A row in item_orders will link to zero or more rows in item_prices (item_orders.id = item_prices.item_order_id).
A row in item_prices will have exactly one linked row in prices (item_prices.price_id = prices.id).
For any given row in item_orders, there will be zero or one row in prices where the selected_flag is 1 (item_orders.id = item_prices.item_order_id AND item_prices.price_id = prices.id AND prices.selected_flag = 1). This is enforced by the application rather than the database (i.e. it's not defined as a CONSTRAINT).
What I want to get, in a single query, are:
The number of rows in item_orders.
The number of rows in item_orders where the related selected_flag is 1.
At the moment I have the following query:
SELECT
COUNT(item_orders.id) AS item_order_count,
SUM(CASE WHEN prices.id IS NOT NULL THEN 1 ELSE 0 END) AS item_order_selected_count
FROM
item_orders
LEFT JOIN prices ON prices.id IN (
SELECT price_id
FROM item_prices
WHERE
item_prices.item_order_id = item_orders.id)
AND prices.selected_flag = 1
This query returns the correct data (item_order_count = 3, item_order_selected_count = 2), however it takes a long time (over 10 seconds) to run on a live dataset, which is too slow for users (it is a heavily-used report, refreshed repeatedly through the day).
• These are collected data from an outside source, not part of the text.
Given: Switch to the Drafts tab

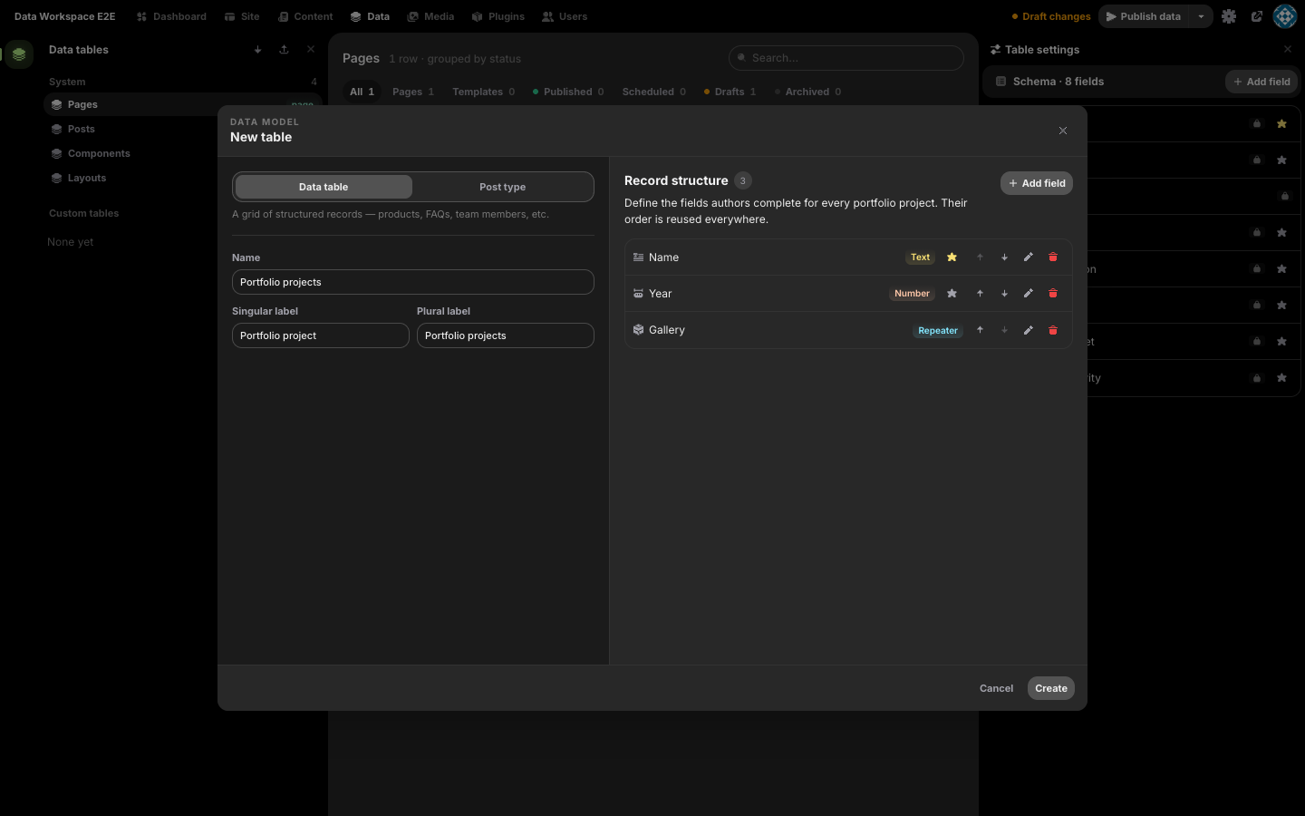Looking at the screenshot, I should [x=730, y=92].
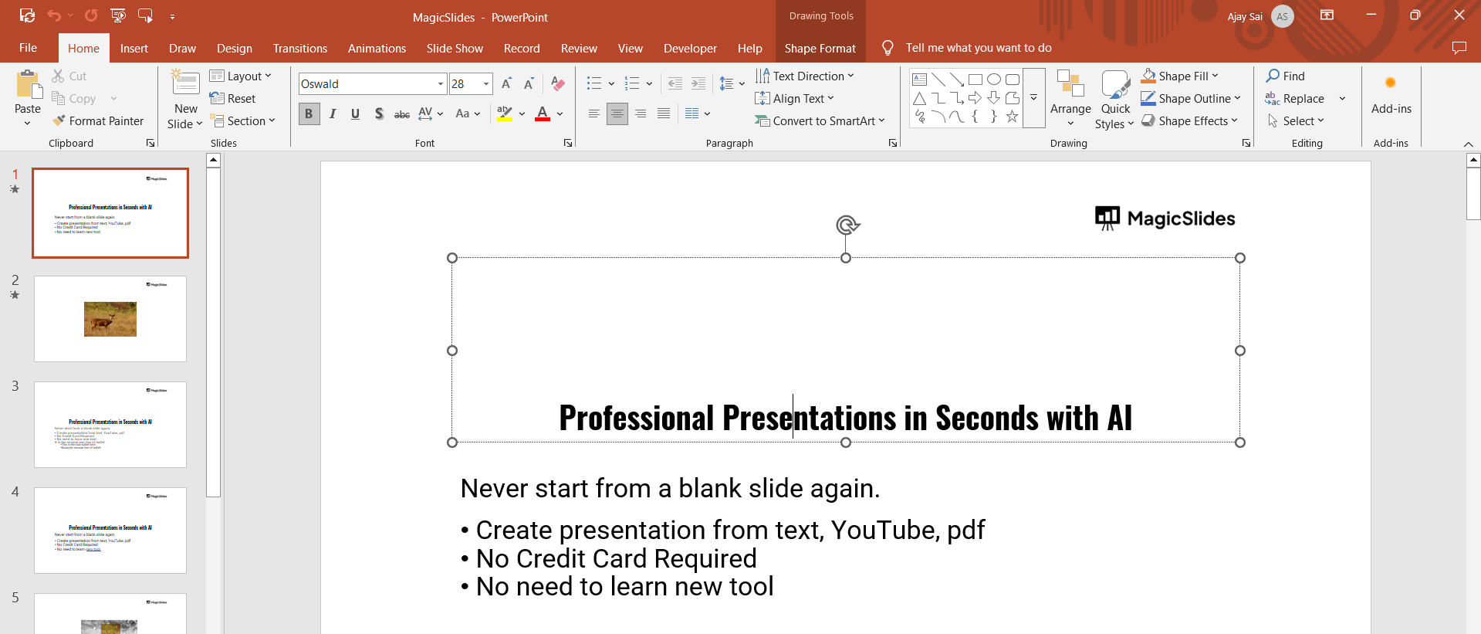The height and width of the screenshot is (634, 1481).
Task: Click the Justify alignment icon
Action: point(663,114)
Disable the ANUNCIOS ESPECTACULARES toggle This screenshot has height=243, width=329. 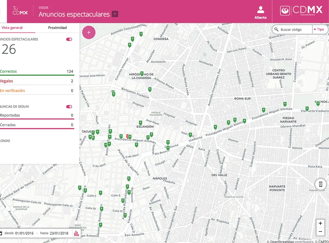click(x=68, y=39)
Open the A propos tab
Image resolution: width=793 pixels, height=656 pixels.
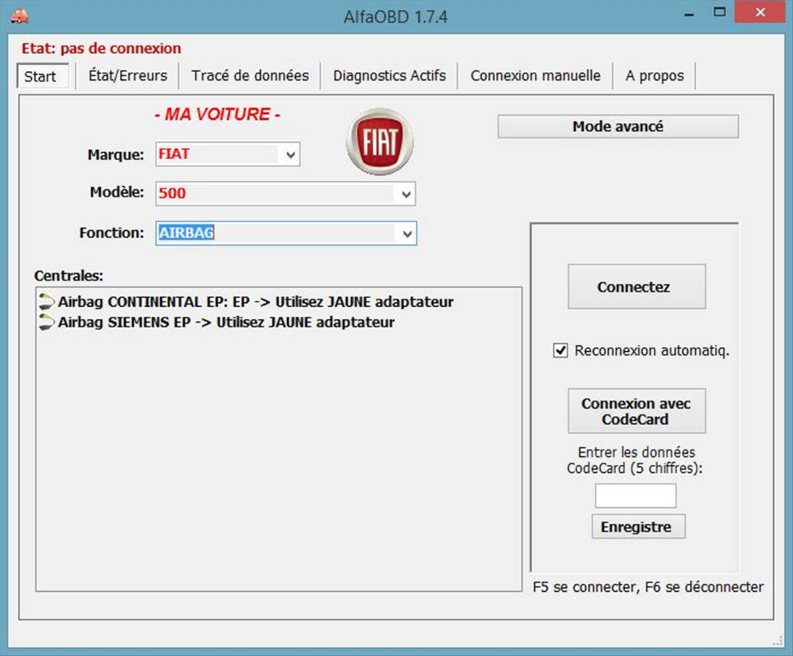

I think the problem is the subquery in the LEFT JOIN, as removing the LEFT JOIN and the associated SUM reduces the query time to around 0.1 seconds. Also, the EXPLAIN output for the join has this in the Extra column:
Using where; Using join buffer (flat, BNL join)
Searching for 'flat BNL join' reveals a lot of information, of which the summary seems to be: 'BNL joins are slow, avoid them if you can'.
Is it possible to rewrite this query to return the same information, but avoiding the BNL join?
Things I've considered already:
All the ID columns are indexed (item_orders.id, prices.id, item_prices.item_order_id, item_prices.price_id).
Splitting the query in two - one for item_order_count (no JOIN), the other for item_order_selected_count (INNER JOIN, as I only need rows which match). This works but isn't ideal as I want to build up this query to return more data (I've stripped it back to the minimum for this question). Also, I'm trying to keep the query output as close as possible to what the user will see, as that makes debugging easier and makes the database (which is optimised for that workload) do the work, rather than the application.
Changing the MariaDB configuration: Some of the search results for BNL joins suggest changing configuration options, however I'm wary of doing this as there are hundreds of other queries in the application and I don't want to cause a regression (e.g. speed up this query but accidentally slow down all the others).
Upgrading MariaDB: This would be a last resort as it would involve using a version different to that packaged with Debian, might break other parts of the application, and the system has just been through a major upgrade.
Not sure whether this will be any faster but worth a try (table joins on indexed foreign keys are fast and sometimes simplicity is king...)
SELECT
(SELECT COUNT(*) FROM item_orders) AS item_order_count,
(SELECT COUNT(*)
FROM item_orders io
JOIN item_prices ip
ON io.id = ip.item_order_id
JOIN prices p
ON ip.price_id = p.id
WHERE p.selected_flag = 1) AS item_order_selected_count;
I came back to this question this week as the performance got even worse as the number of rows increased, to the point where it was taking over 2 minutes to run the query (with around 100,000 rows in the item_orders table, so hardly 'big data').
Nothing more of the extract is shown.